このほかにも、さまざまな企業で「何でも学ぶ」文化が台頭しているという見解をさらに裏付けるデータがあります。それは、10 人中 9 人の従業員 (92%) が、AI 分野で再スキルアップする取り組みに参加したいと答えていることです。
これは、企業が AI へのジャーニーを続ける中で好循環を生み出すことになります。現在の AI 分野における最先端企業では、適切なスキルを持つことで AI からさらなる価値が引き出せることを認識しています。それが AI の利用拡大を促進し、結果として継続的な組織のスキルアップにもつながっているのです。
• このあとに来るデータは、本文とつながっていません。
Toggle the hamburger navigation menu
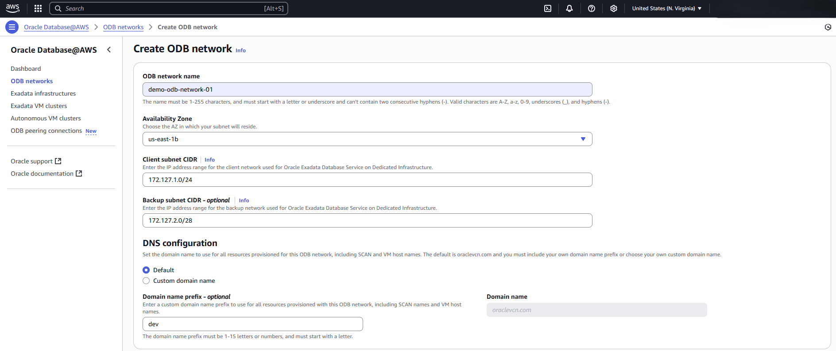Image resolution: width=836 pixels, height=351 pixels. click(12, 27)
「患者の皆さんが私たちのすべての活動の中心です。そのため、私たちの活動は彼らのニーズ、およびスタッフが最高のケアを提供するために必要としている要素をもとに行われています。COVID-19 の世界的流行に効果的に適応し、柔軟に対応するために、私たちは臨床医と密接に協力して重要なイノベーションを加速させています。その一例が、呼吸器関連の症状を持つ在宅患者を対象とした COVID‐19 のモニタリングシステムです。AIとその音声分析機能を使用することで、臨床医は遠隔から患者を診療し、患者と対面することなく経過を追跡することができるようになりました。このようなつながりは、たとえ社会的に孤立している時であっても、将来的にはより適切なケアを提供するための方法になるかもしれないという希望を与えてくれます。」– Austin Health 社 EMR・ICT サービス担当ディレクター、アラン・プリチャード (Alan Pritchard) 氏
これまで以上にデジタルトランスフォーメーションが進む世界では、スキルが非常に重要となってきます。企業でも、テクノロジと同様スキルの優先度を高めなくてはなりません。それは、不安定な時期にあっても人間の創意工夫を高めることの重要性が変わることはないためです。
* 調査方法について
この調査は、KRC Research が 3 月 12 日から 30 日までの期間、(従業員 250 人以上の) 企業で働く約 1 万 2000 人を無作為にオンラインサンプルとして収集し実施しました。各市場で 500 人以上の従業員と 100 人以上のリーダー (ディレクター以上の役職) をサンプルとして収集しています。対象となった市場は、ドイツ、イギリス、ロシア、ポーランド、チェコ共和国およびスロバキア (両国の合計)、ハンガリー、オーストラリア、ブラジル、イスラエル、トルコ、南アフリカ、アラブ首長国連邦、アメリカ合衆国、インド、カナダ、イタリア、オランダ、スペイン、スウェーデンです。